WHAT THE TASK REQUIRES: Copy out every line of the records below word for word, leaving out the pictures.

◇ ◇ ◇ ◇ ◇

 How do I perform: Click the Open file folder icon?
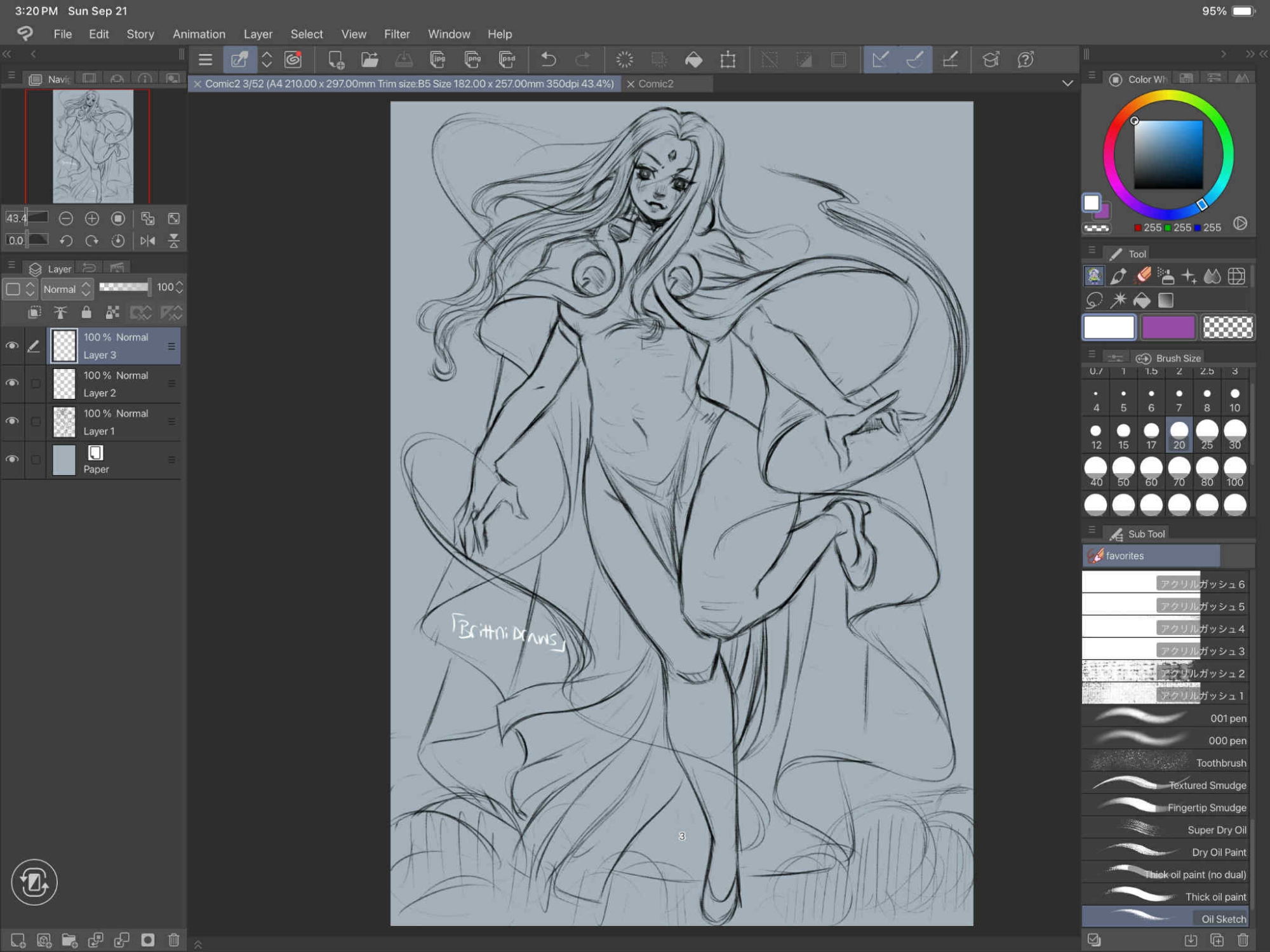pos(370,60)
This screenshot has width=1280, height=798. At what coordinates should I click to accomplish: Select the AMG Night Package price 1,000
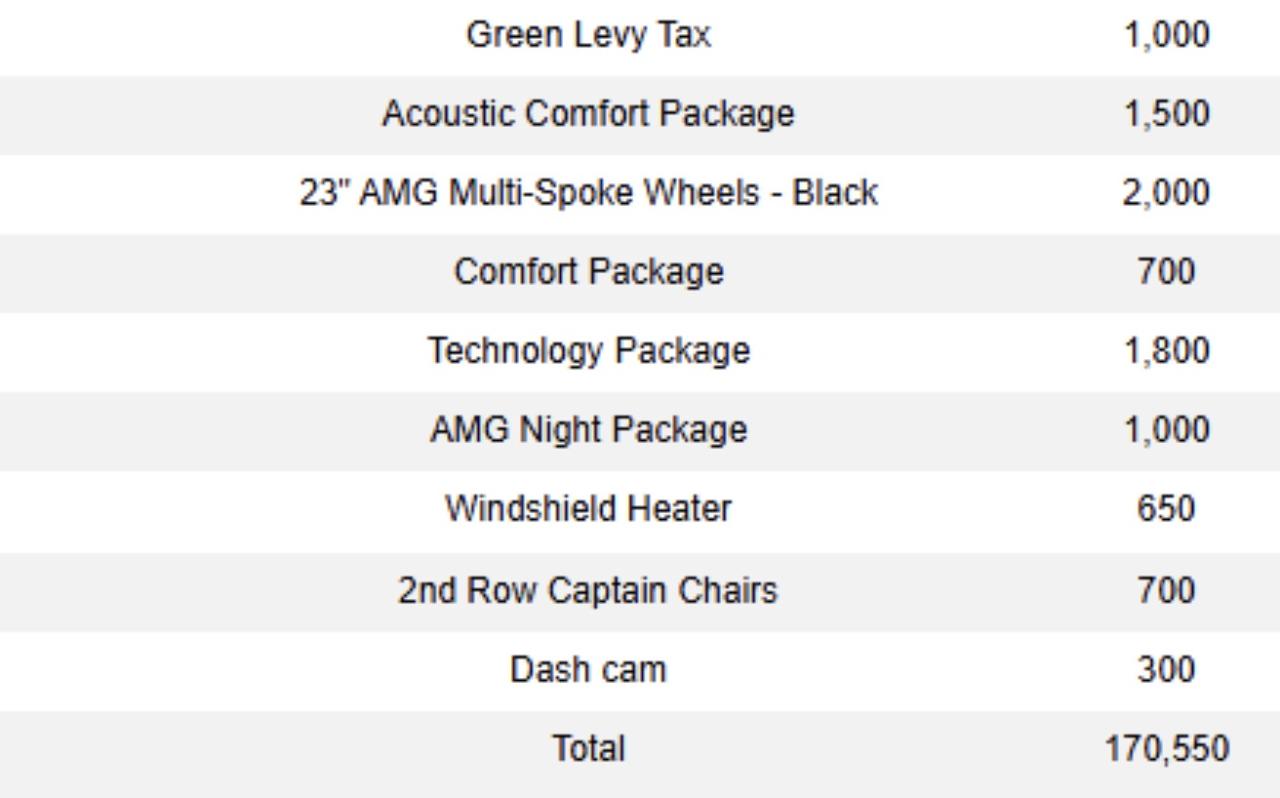tap(1165, 430)
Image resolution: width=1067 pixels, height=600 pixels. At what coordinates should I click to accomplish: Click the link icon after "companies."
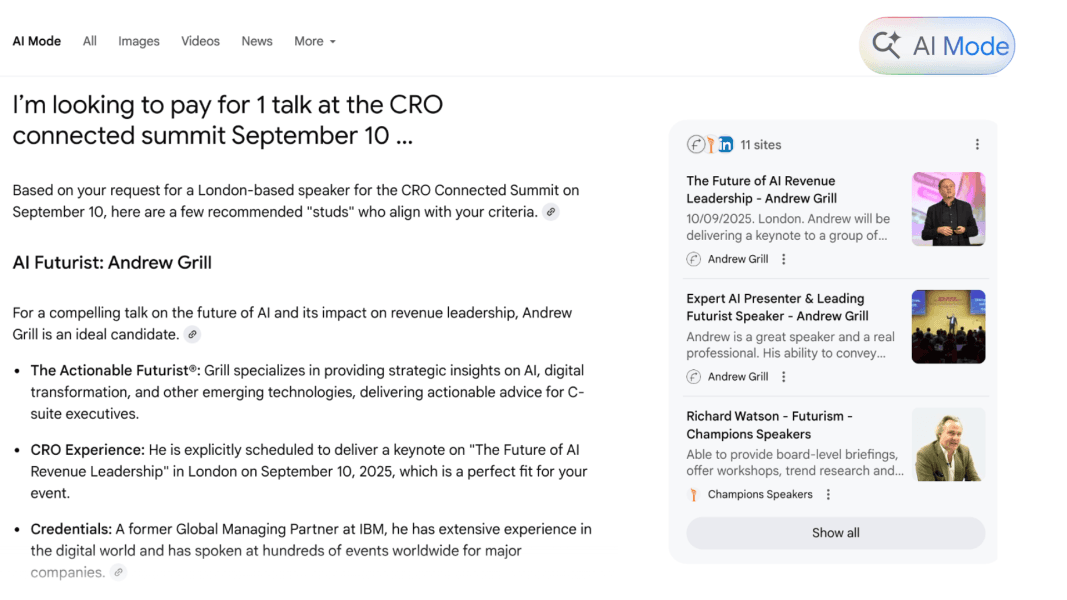point(118,572)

◇ ◇ ◇ ◇ ◇

COMPLETED EXERCISE:
 How do I perform: Click the Open file folder icon?
pos(370,60)
This screenshot has width=1280, height=798. At what coordinates should I click to accomplish: Select the AMG Night Package price 1,000
tap(1165, 430)
Image resolution: width=1067 pixels, height=600 pixels. At what coordinates should I click to accomplish: Click the link icon after "companies."
point(118,572)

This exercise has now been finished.